DIRECTIVES =
1. In the blog excerpt, which country did the writer visit at age 5?
2. Quote the blog excerpt starting at "Why on earth" and ending at "in your life.".
3. Extend the blog excerpt about the writer's playlist, truths, and return to posting, picking up right after its final sentence.

PROVIDED TEXT =
-- Begin --
Lady Gaga "Pokerface"
My typical stance in relationships - "I won't tell you that I love you / Kiss or hug you / Cuz I'm bluffin with my muffin"
The Lonely Island "Jizz In My Pants"
Why on earth would anyone include a song like this on a playlist for their future man? Basically, I like to laugh - a lot. I also have a dirty sense of humor. If you don't like either of those things, it ain't gonna work. I think this song can give any potential man an idea of what I think is funny and will probably prepare them for the absolutely ridiculous things that will come out of my mouth.
Friday, November 12, 2010
30 Days of Truth: Day 23
Day 23: Something you wish you had done in your life.
This one is easy for me - I wish I had spent some time abroad. I was planning to apply for programs for my junior year, but sophomore year was brutal for me. I hated everything and wasn't happy and had just started to put into motion the plan that was going to make my life better - joining a sorority, throwing myself into theatre. So I scrapped the application because I knew it just wasn't the right time for me. I didn't want to improve things only to leave them.
I like to think I'm a pretty educated, intelligent girl, but I'm not worldly in the sense of travel. I have friends from all different ethnicities and backgrounds and know a lot about different cultures, but I've never really been out of the United States. I went to Germany when I was 5 and I made one trip to Canada for Spring Break in college - I don't even know if those experiences should count. I'm not really sure if my life is in a place right now where I could spend any long-term time abroad, but I hope I at least get to travel and see some new places, even if it's just for a week or two.
Thursday, November 11, 2010
i'm back!
Hi friends! So, I'm hoping to get back to a regular posting schedule about my regular topics. I'm really enjoying exploring this whole relationship thing - it's invigorating and interesting. In other news, I also have major news on the work front, but I can't share it right now, so rawr! Instead, this is what I can talk about in my life.
-- End --
DATA BLOCK =
-- Begin --
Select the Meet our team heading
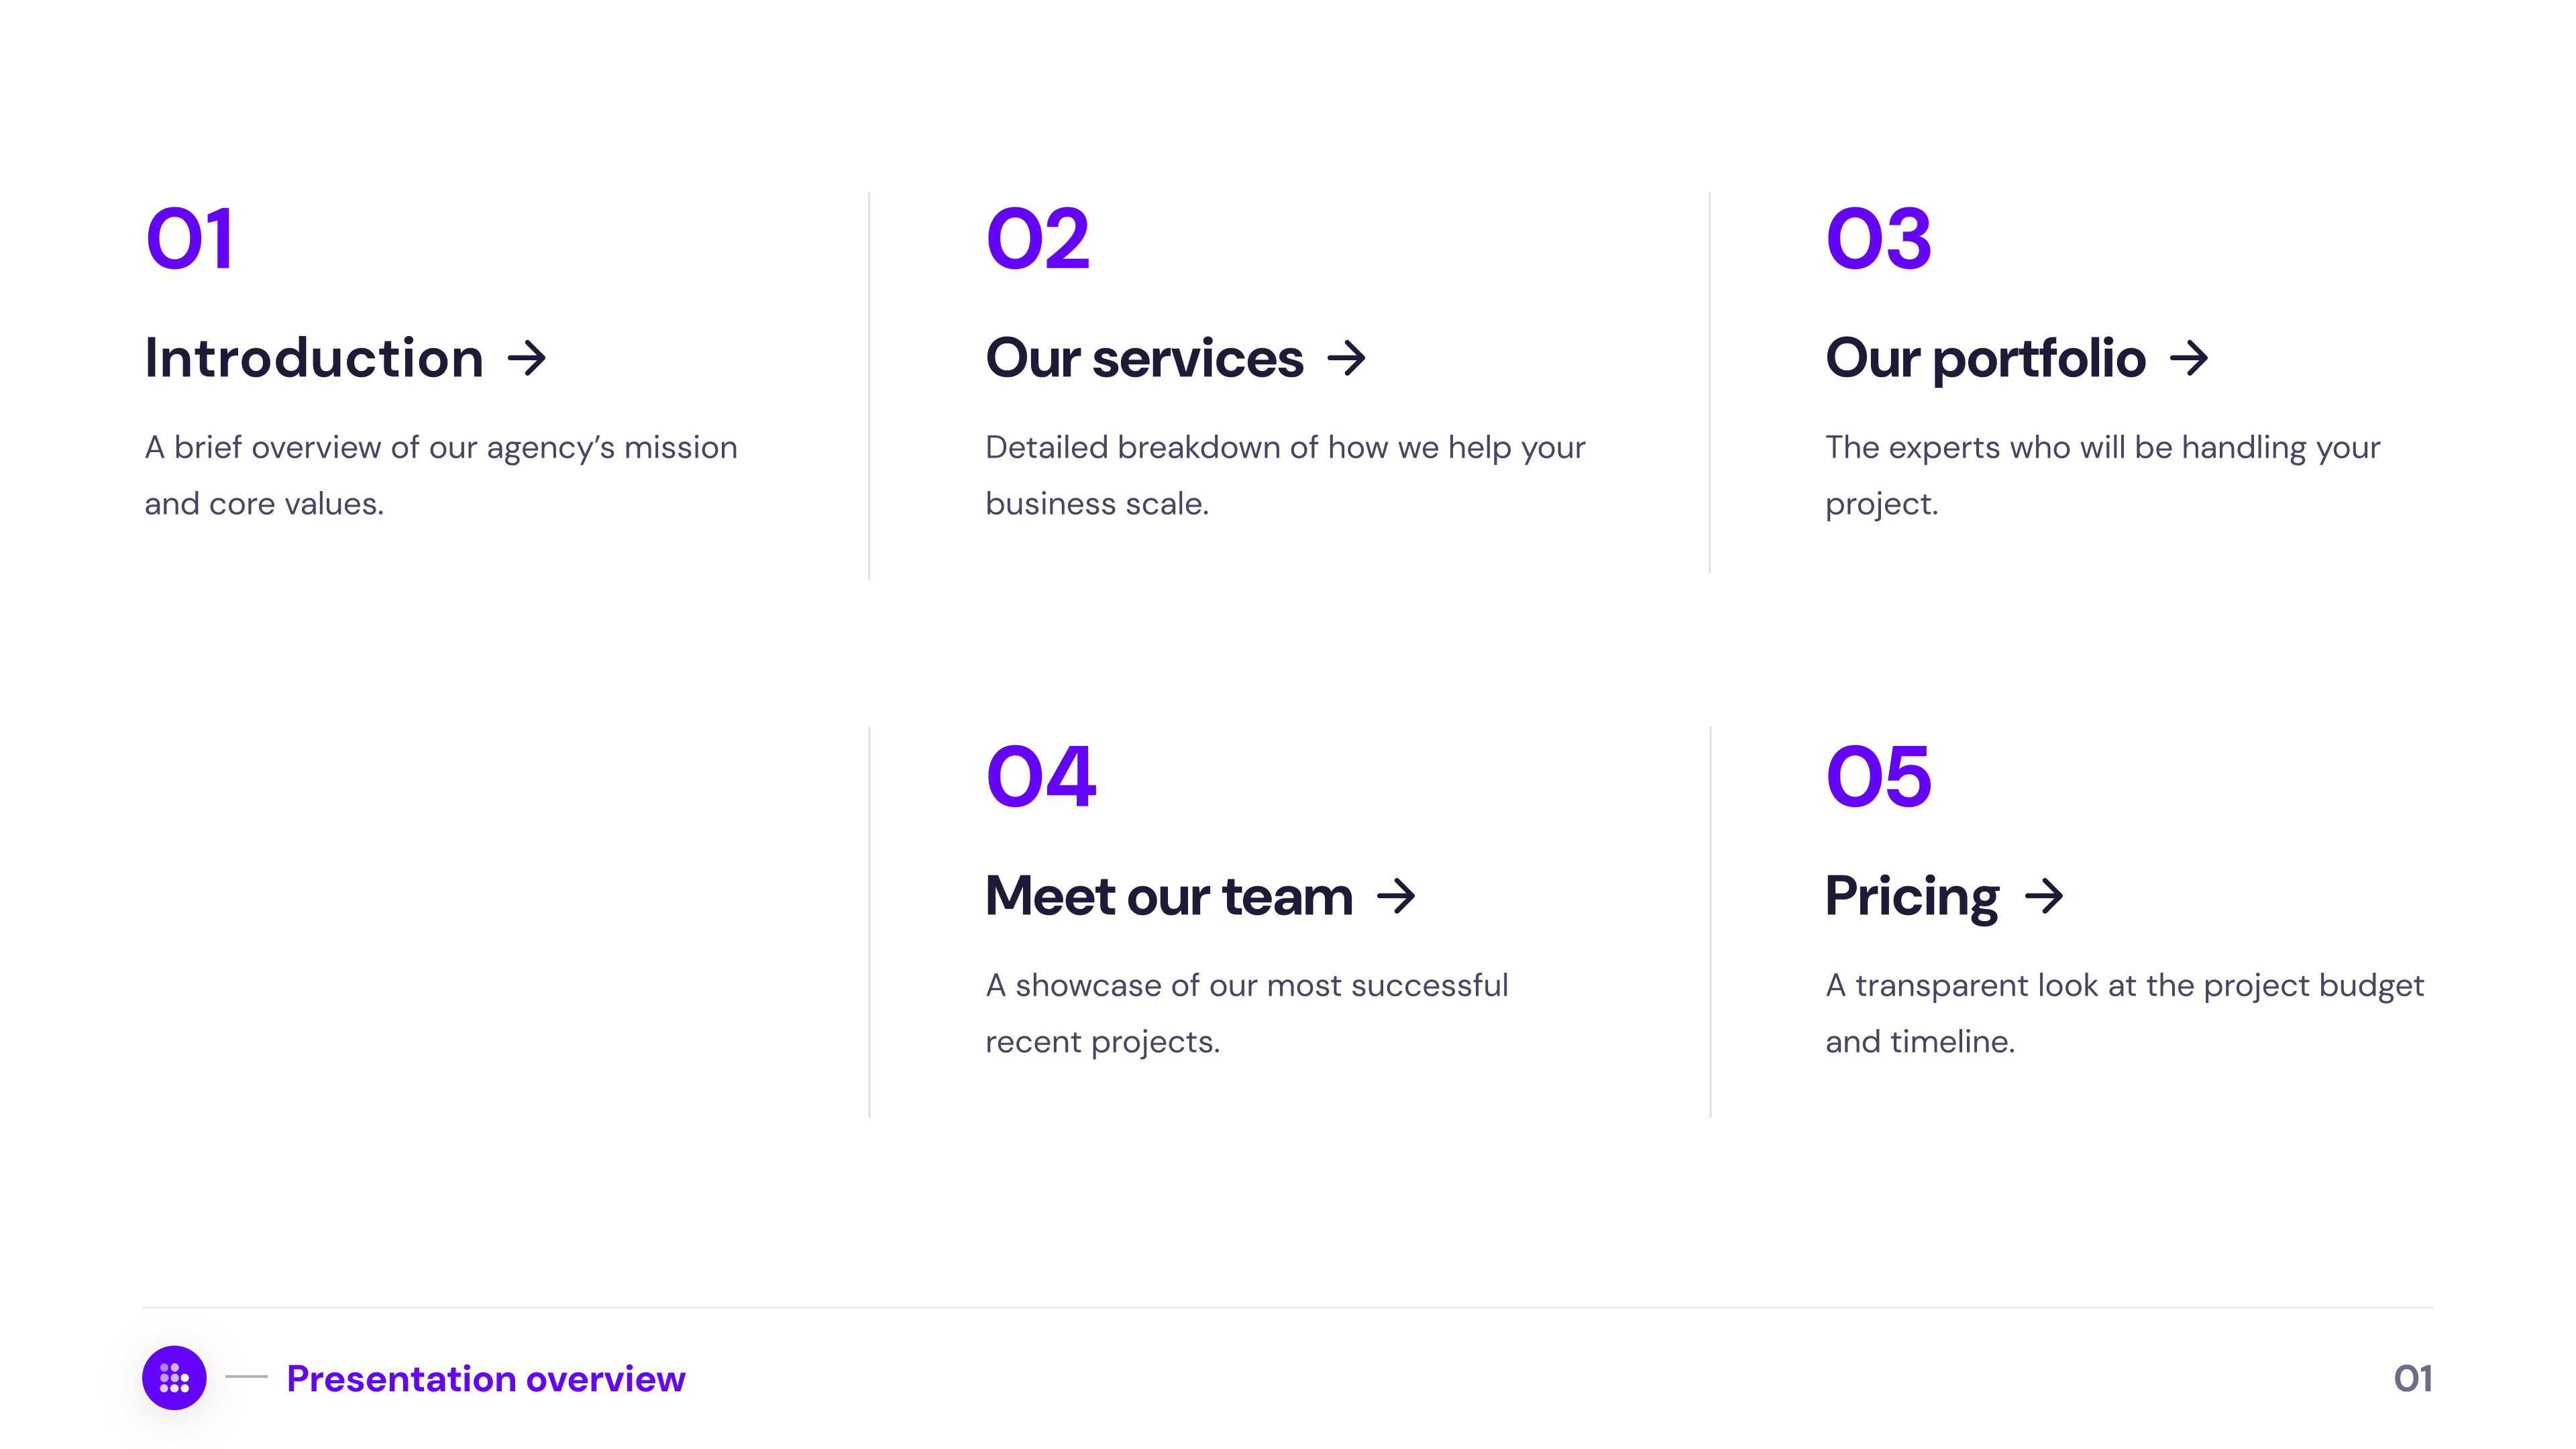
-- End --
ANSWERS TO THE PROBLEMS =
1. Germany.

2.
Why on earth would anyone include a song like this on a playlist for their future man? Basically, I like to laugh - a lot. I also have a dirty sense of humor. If you don't like either of those things, it ain't gonna work. I think this song can give any potential man an idea of what I think is funny and will probably prepare them for the absolutely ridiculous things that will come out of my mouth.
Friday, November 12, 2010
30 Days of Truth: Day 23
Day 23: Something you wish you had done in your life.

3.
The Blexican is coming over tomorrow night and I'm excited. I actually miss him. I think this whole 'him working til 1:30am Tues-Thurs' thing makes it easier for me to want to be with him. I need a little distance in my relationships to help them grow and his schedule allows me to have that. Not only that, he seems extremely supportive of my right to have my own life. I've never really been with anyone like that - at least not anyone that wanted to be with me. Sure, when you're hooking up with guys they don't care about that stuff because they just want sex. But, he seems to really want to be with me and yet he's totally down with the fact that I go on trips without him and that some nights I can't hang out because I wanna do my own thing. I like it. I'm not opposed to relationships at all, but I know that the relationship that I want is something unconventional and tailored to fit my own personal neuroses and he seems to be down for it. I don't want to be a 'we' couple - that's just not me. Most of it is trust - I don't trust anyone. Relationships, friendships, etc are fleeting and so I am always ready to walk away at a moment's notice, but I feel more trust for him than I have for anyone thus far. So, to show him my appreciation for being so sweet, I'm going to make him dinner on Sunday night. I'm excited and terrified. Additionally, if you want to see the most awkward thing in your life, watch me try to write an endearing text message. I don't know why, but I can't use things like 'sweetie or baby' without throwing up a little in my mouth. Then when I decided to use 'hun' instead, he made fun of me. Jesus, take the wheel - I need relationship help.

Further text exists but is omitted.